A Polícia Civil de Londrina está investigando o surgimento de máquinas caça-níqueis em bares e bancas de revistas da cidade. Alguns desses equipamentos, que servem para apostar dinheiro, já foram apreendidos e estão passando por perícia no Instituto de Criminalística. O delegado-adjunto da 10ª Subdivisão Policial, Acácio de Azevedo, disse que o objetivo da operação é identificar se o jogo realizado em Londrina é de habilidade ou de azar - no último caso, proibido no Brasil. Em São Paulo, o mesmo tipo de equipamento foi considerado jogo de azar (ver texto ao lado).
‘‘Nós também faremos uma análise da legislação. Existem jogos que são permitidos e jogos que não são’’, disse o delegado. Os jogos de azar estão descritos no artigo 50, parágrafo 3º, da Lei das Contravenções Penais, e prevêem penas de até um ano de prisão. O texto define jogo de azar aquele em que o ganho e a perda dependem exclusiva ou principalmente da sorte.
Segundo o delegado-adjunto da 10ª SDP, caso o resultado da perícia e do estudo da legislação apontem para a ilegalidade do jogo, a polícia poderá até sugerir a cassação do alvará de funcionamento dos estabelecimentos onde já existem as máquinas, além de intensificar a fiscalização para não permitir a instalação de outras. Ele ainda não tem um levantamento mostrando quantos desses caça-níqueis estão operando na cidade.
O engenheiro Luciano Bucharles, perito da Criminalística, informou ontem que cinco máquinas, a maioria de Londrina, foram encaminhadas ao setor e três já estão periciadas. Ele explicou que entre os quesitos solicitados pela polícia estão a descrição física da máquina, qual risco à integridade física do jogador e o cálculo de probabilidade do resultado, apontando quanto do valor apostado é devolvido em forma de premiação. ‘‘Das que fizemos a perícia, a média de retorno é entre 84% e 86%.’
Detalhe: as máquinas têm um dispositivo e também um circuito eletrônico em que o valor dos prêmios pode ser regulado pelo responsável pelo equipamento.
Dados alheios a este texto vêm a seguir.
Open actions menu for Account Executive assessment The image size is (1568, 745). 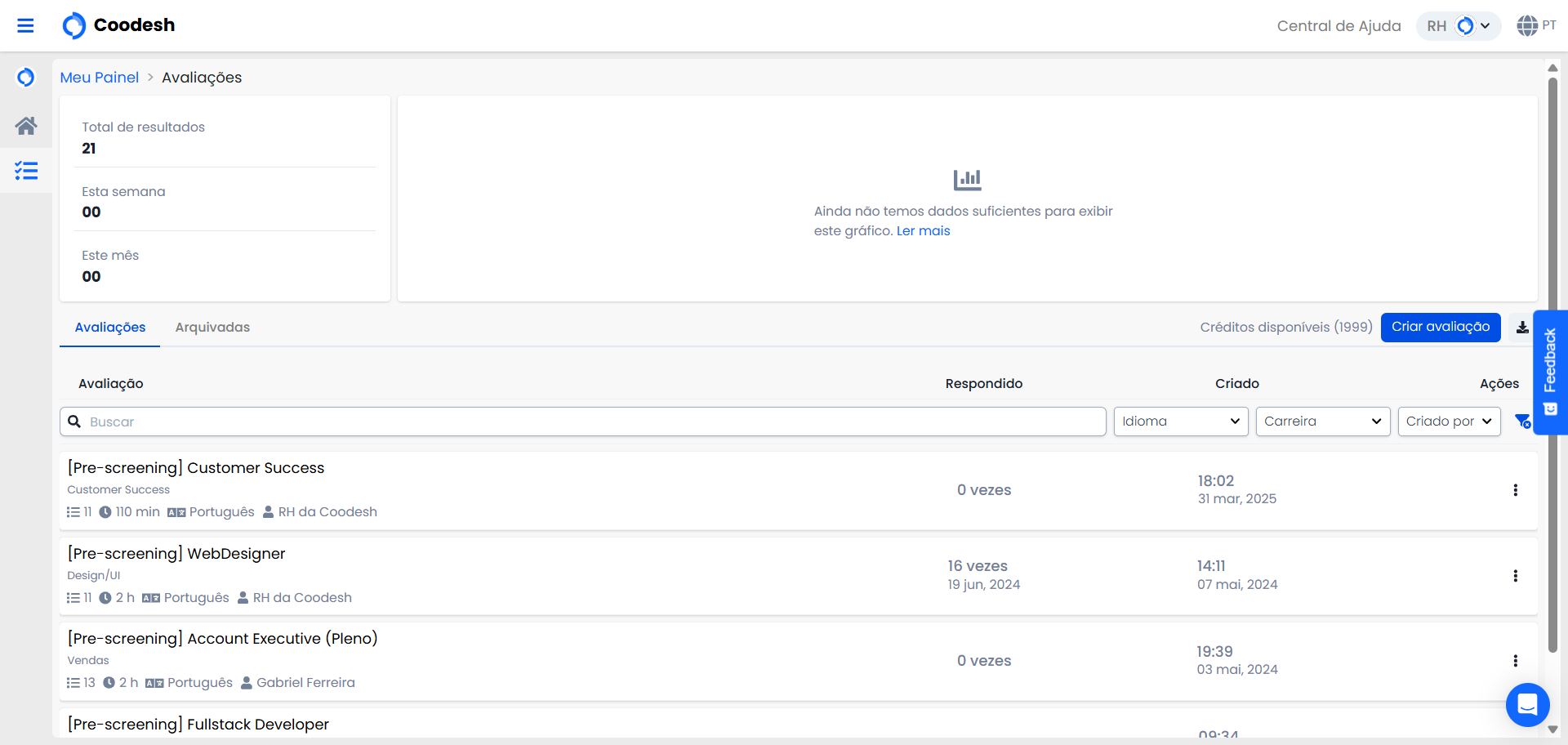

Por isso, todas as máquinas que estão passando pela Criminalística estão tendo este sistema lacrado com material especial. Se o dono da máquina quiser melhorar o percentual de lucro, só o fará se romper o lacre.
Josoé de CarvalhoComodatoO comerciante João Medeiros mantém duas máquinas: ‘‘Só adulto. Criança a gente não deixa jogar’’‘‘Aqui a máquina paga no mínimo 69% do recolhido. De 69% a 81%’, garantiu João Medeiros, dono de uma banca de revistas no Mercadão do Shangri-lá (zona oeste), onde mantém duas máquinas em regime de comodato. ‘‘Mas tem outras por aí que só pagam 30%.’ Segundo ele, os caça-níqueis estão instalados no local há três meses e atrai uma clientela modesta: cerca de 10 pessoas por dia. ‘‘Só adulto. Criança a gente não deixa jogar’’, garantiu. Na máquina está um adesivo informando que só podem jogar pessoas com 18 anos ou mais.
Medeiros informou ainda que as máquinas foram adquiridas através de uma empresa do Rio de Janeiro que tem representante em Londrina. Usando o número de um telefone grafado no próprio caça-níquel, a Folha tentou falar com o responsável pela representação em Londrina, chamado Anderson, mas não o encontrou nem obteve retorno da ligação. A secretária da empresa não quis informar o nome nem o endereço da empresa. Na Sercomtel, a informação é que a empresa é do ramo da agricultura.
Outro caça-níquel está instalado numa lanchonete localizada no início da Avenida Madre Leônia Milito (zona sul). ‘‘O prêmio pode ser até 100 moedas de R$ 0,25, diz Edina Gonçalves da Silva, funcionária da lanchonete. ‘‘A criançada até quer jogar, mas a gente não deixa.’